# Ibsp 6/10



## Sudsrat (Dec 25, 2005)

WOW!
Longest lasting blitz of big blues I've ever been in!
3 hours of the toothy critters.Mostly 8-12lbs with an occasional to 15.
Fish on every cast at times.What a day!
They had bunker,herring and bay anchovy running scared in the wash.Lots of guys picked 'em up and live-lined for big blues!
All mine-sans 2 on poppers- were caught on metal.

Steve


----------



## STRIPASAURUS (Apr 6, 2003)

Went thru the same thing on the end of the south jetty there at the inlet!!!

Lost a nice striper @ 6:30 am on a RM Smith jointed swimmer....then @ the turn of the tide @ around 8:15 it began with the most insane top-water bluefish action I've ever seen all within 25 feet of the rocks!!! All 10 to 15 pounds....and I swear one was pushing 18-20 #'s!!!! Awsome fishing for about an hour and a half!!!

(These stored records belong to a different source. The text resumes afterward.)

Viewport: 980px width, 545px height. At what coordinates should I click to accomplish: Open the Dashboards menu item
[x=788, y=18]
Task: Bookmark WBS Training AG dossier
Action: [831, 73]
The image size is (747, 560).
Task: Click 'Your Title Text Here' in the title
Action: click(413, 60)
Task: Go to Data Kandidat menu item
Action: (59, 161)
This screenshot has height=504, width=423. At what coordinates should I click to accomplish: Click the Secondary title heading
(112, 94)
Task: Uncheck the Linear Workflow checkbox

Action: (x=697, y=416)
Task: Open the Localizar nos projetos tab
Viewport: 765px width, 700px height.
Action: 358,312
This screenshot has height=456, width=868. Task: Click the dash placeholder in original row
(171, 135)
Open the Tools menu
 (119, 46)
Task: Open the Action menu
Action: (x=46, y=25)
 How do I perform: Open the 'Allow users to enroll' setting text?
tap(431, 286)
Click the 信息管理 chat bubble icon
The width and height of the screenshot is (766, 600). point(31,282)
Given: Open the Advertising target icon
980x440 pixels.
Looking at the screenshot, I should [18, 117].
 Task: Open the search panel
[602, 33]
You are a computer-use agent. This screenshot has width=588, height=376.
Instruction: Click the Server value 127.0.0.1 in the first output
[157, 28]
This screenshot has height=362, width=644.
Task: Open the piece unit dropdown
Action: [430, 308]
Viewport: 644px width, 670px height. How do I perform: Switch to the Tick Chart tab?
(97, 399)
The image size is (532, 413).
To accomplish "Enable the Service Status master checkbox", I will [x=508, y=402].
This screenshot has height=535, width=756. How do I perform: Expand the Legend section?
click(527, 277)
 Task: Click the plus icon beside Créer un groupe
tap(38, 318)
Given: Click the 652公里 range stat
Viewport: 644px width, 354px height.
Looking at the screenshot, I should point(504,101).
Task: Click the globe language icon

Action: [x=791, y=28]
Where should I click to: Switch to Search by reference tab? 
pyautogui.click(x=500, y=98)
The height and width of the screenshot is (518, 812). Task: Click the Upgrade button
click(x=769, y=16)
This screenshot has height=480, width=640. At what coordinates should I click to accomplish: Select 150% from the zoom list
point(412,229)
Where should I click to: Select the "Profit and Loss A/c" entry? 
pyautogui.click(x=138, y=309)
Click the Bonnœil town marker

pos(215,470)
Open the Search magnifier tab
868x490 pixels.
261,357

Oh...I definatly switched to a cheaper plug for the blues!!! LOL!


See ya on the beach!!!


----------



## Sudsrat (Dec 25, 2005)

Hey man!
Crazy wasn't it?
I need to talk with you.I still have your card from the fest-I'll call.
Yup-same Sudsrat.

Steve


----------



## STRIPASAURUS (Apr 6, 2003)

No problem......I'm here! Best to try and reach me in the evenings as rack and boat works off the hook!!!

Git'r done!!!


----------



## djcoast (Feb 26, 2005)

Suds and Stripa, how you doing haven't been on this site in a long time, looks like things picked up around here, it used to be alot smaller and slower. How many other barners are on here??


----------



## woodie (Sep 6, 2002)

Hi, I hate to sound stupid but......what the heck is Isbp????


----------



## Sudsrat (Dec 25, 2005)

Not a stupid ?
Island Beach State Park in Central New Jersey.

Steve


----------



## STRIPASAURUS (Apr 6, 2003)

YO DJ!

I hit all the sites....if they're fishing...I'm in!!!

Git'r done!!!

IBSP....Jerseys version of the OBX!


----------



## Sudsrat (Dec 25, 2005)

Hey DJ!
Good site here.

Steve


----------



## djcoast (Feb 26, 2005)

Woo Ha


----------